>> START

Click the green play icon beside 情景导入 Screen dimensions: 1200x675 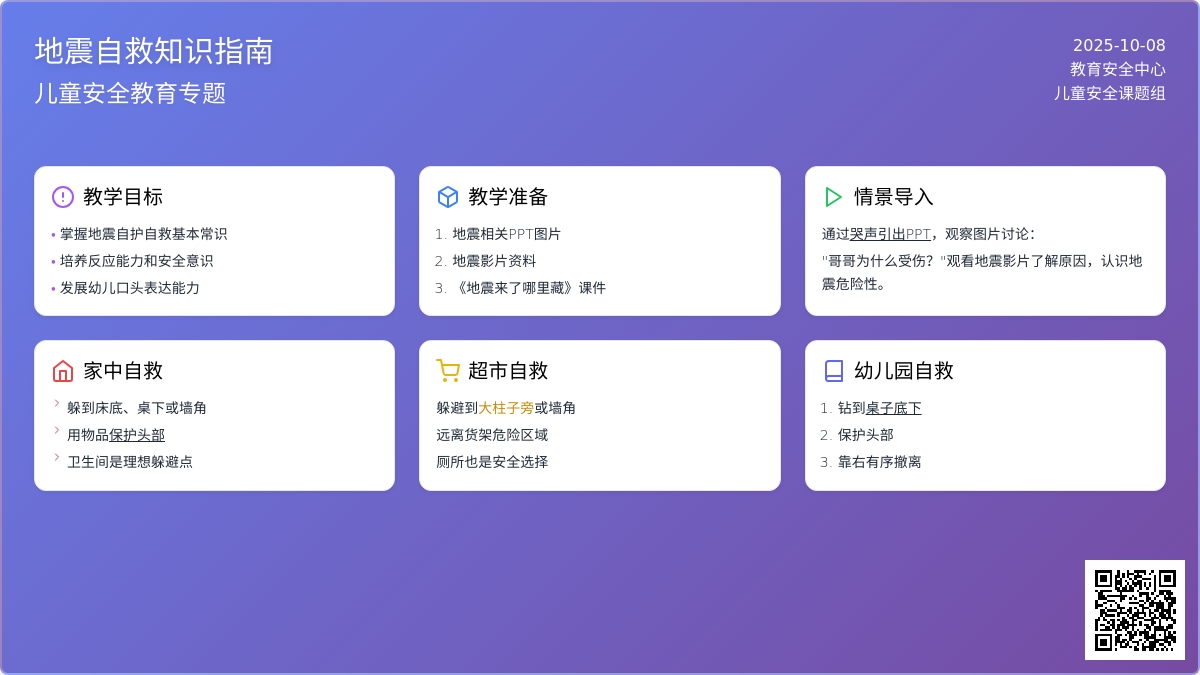pyautogui.click(x=833, y=197)
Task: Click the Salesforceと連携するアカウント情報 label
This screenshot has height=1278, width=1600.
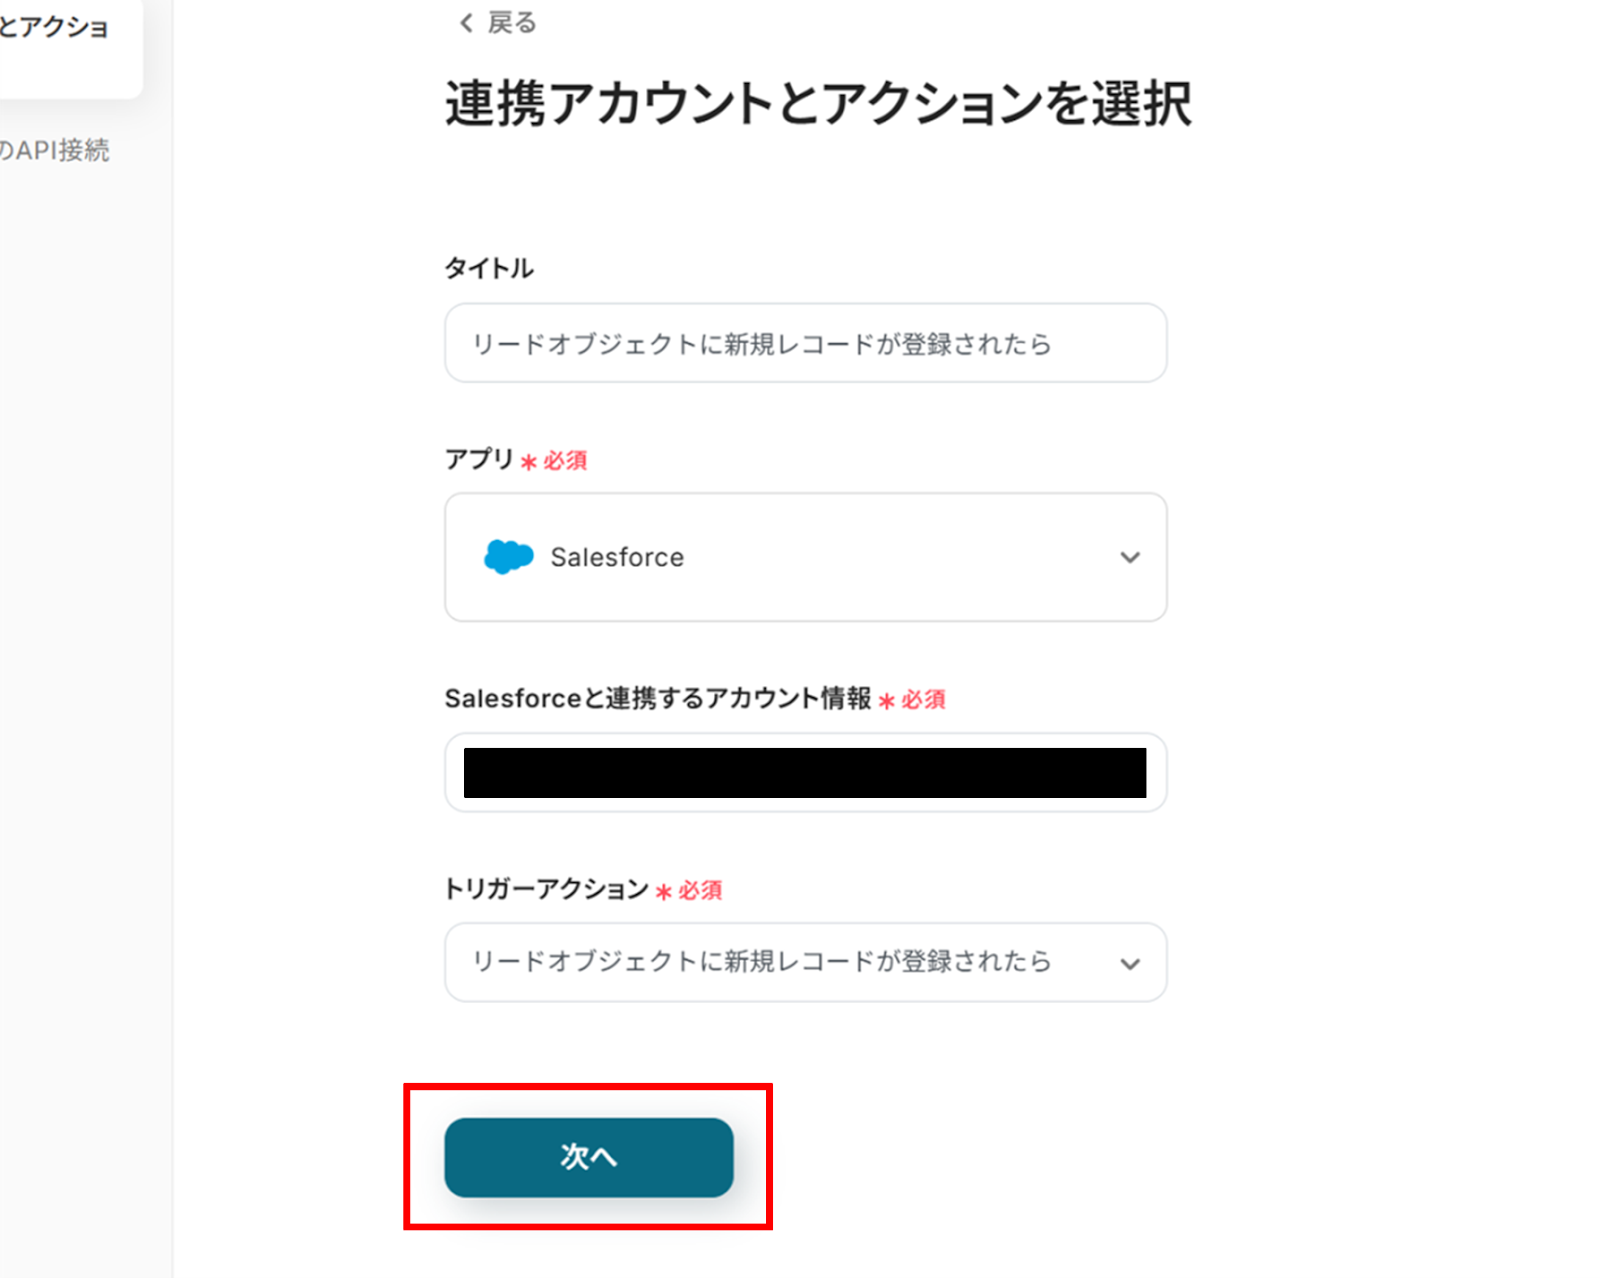Action: coord(658,698)
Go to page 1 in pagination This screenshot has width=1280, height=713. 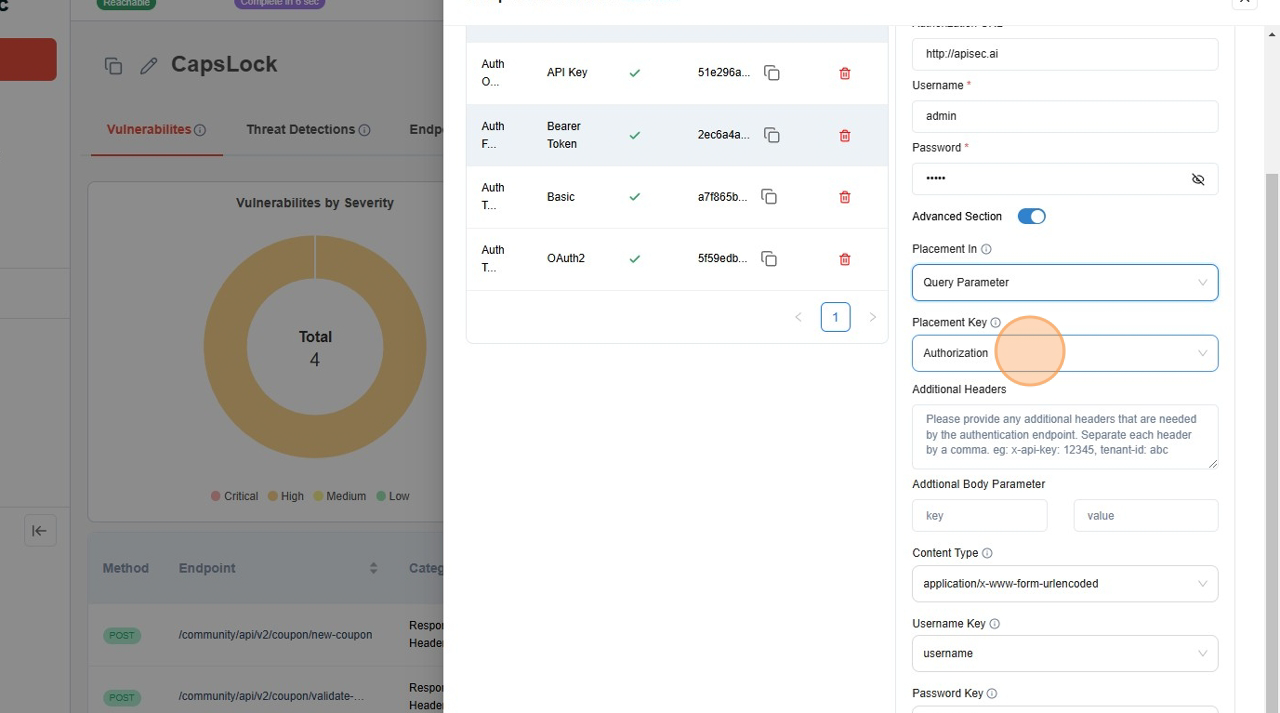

>> END

*EXERCISE REQUIREMENTS*:
Return the listing verbatim, from the line containing "Task: Click the Salesforceと連携するアカウント情報 label" down through its last line, including both ends, and omit the pictures from your answer.

*EXERCISE OUTPUT*:
Task: Click the Salesforceと連携するアカウント情報 label
This screenshot has height=1278, width=1600.
Action: coord(658,698)
Go to page 1 in pagination This screenshot has width=1280, height=713. 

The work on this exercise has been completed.